Right triangles have special properties that make calculations easier, such as using one leg as the base and the other as the height, simplifying area calculations.

To find the area of a triangle, we use the formula \( \frac{1}{2} \times \text{base} \times \text{height} \). In a right triangle, this formula becomes very straightforward because the base and height are simply the legs of the triangle, which stand at right angles.
For triangle \(OAB\), both the base \(OA\) and the height \(OB\) are of length \(a\). So, the area is:\[\frac{1}{2} \times a \times a = \frac{a^2}{2}\]Next, triangle \(AMN\) is given as \(\frac{3}{8}\) of the area of triangle \(OAB\). This yields:\[\frac{3}{8} \times \frac{a^2}{2} = \frac{3a^2}{16}\]Thus, knowing a part of a triangle's area helps us find various points and relations in geometric problems.

Line intersections occur when two lines meet at a single point. In our scenario, we're dealing with the intersection of the line \(x+y=a\) with both x and y-axes. This intersection gives us points \(A\) and \(B\) which, respectively, are:

• \(A = (a, 0)\)
• \(B = (0, a)\)

The line intersects the x-axis where \(y = 0\), substituting into the line equation gives \(x = a\), resulting in point \(A\).
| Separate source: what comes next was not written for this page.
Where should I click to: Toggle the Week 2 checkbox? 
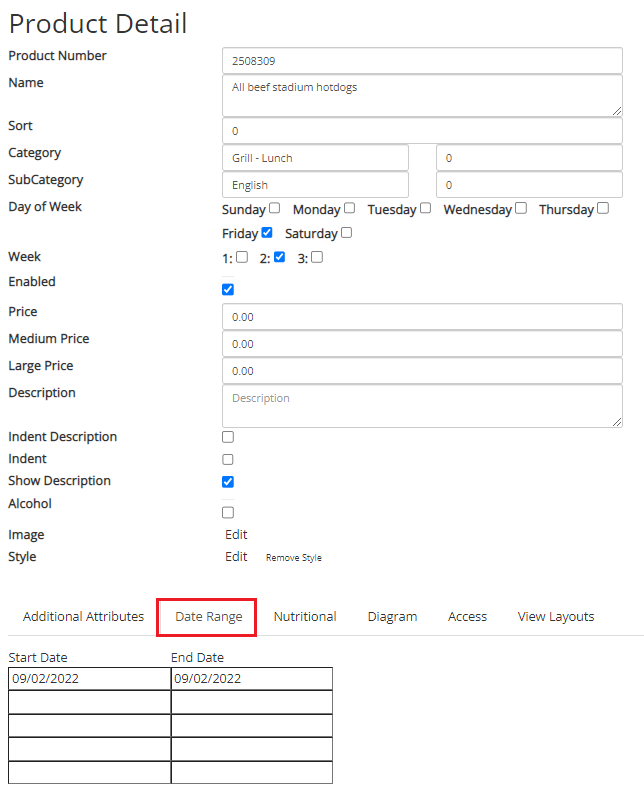[x=280, y=257]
When intersecting the y-axis, \(x = 0\), hence \(y = a\), which gives us point \(B\). Understanding these intersections helps us to form the vertices of the triangle \(OAB\) and solve the problem.
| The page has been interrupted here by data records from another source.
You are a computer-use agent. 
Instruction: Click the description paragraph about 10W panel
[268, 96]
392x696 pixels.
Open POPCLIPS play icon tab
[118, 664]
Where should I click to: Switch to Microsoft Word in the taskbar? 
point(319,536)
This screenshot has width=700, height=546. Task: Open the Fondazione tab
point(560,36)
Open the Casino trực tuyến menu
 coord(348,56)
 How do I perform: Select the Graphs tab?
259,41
Coordinate geometry, also known as analytic geometry, entwines algebra and geometry by using coordinate points to express geometric shapes. In triangle \(AMN\), using coordinates is vital for determining the vertices based on intersections and proportional distances. Points \(M\) and \(N\) lie on segments \(OB\) and \(AB\) respectively. We describe \(M\) as \((0, ma)\) and \(N\) as \((ka, (1-k)a)\), where \(0 \leq k, m \leq 1\). This lets us express possible positions using variables along the known segments.
Coordinate geometry helps solve problems by transforming them into algebraic terms. Using proportions or divisions along lines from two points can determine locations within a plane, aiding in calculating distances or ratios like \(\frac{AN}{BN}\). It turns visual understanding into quantifiable mathematics.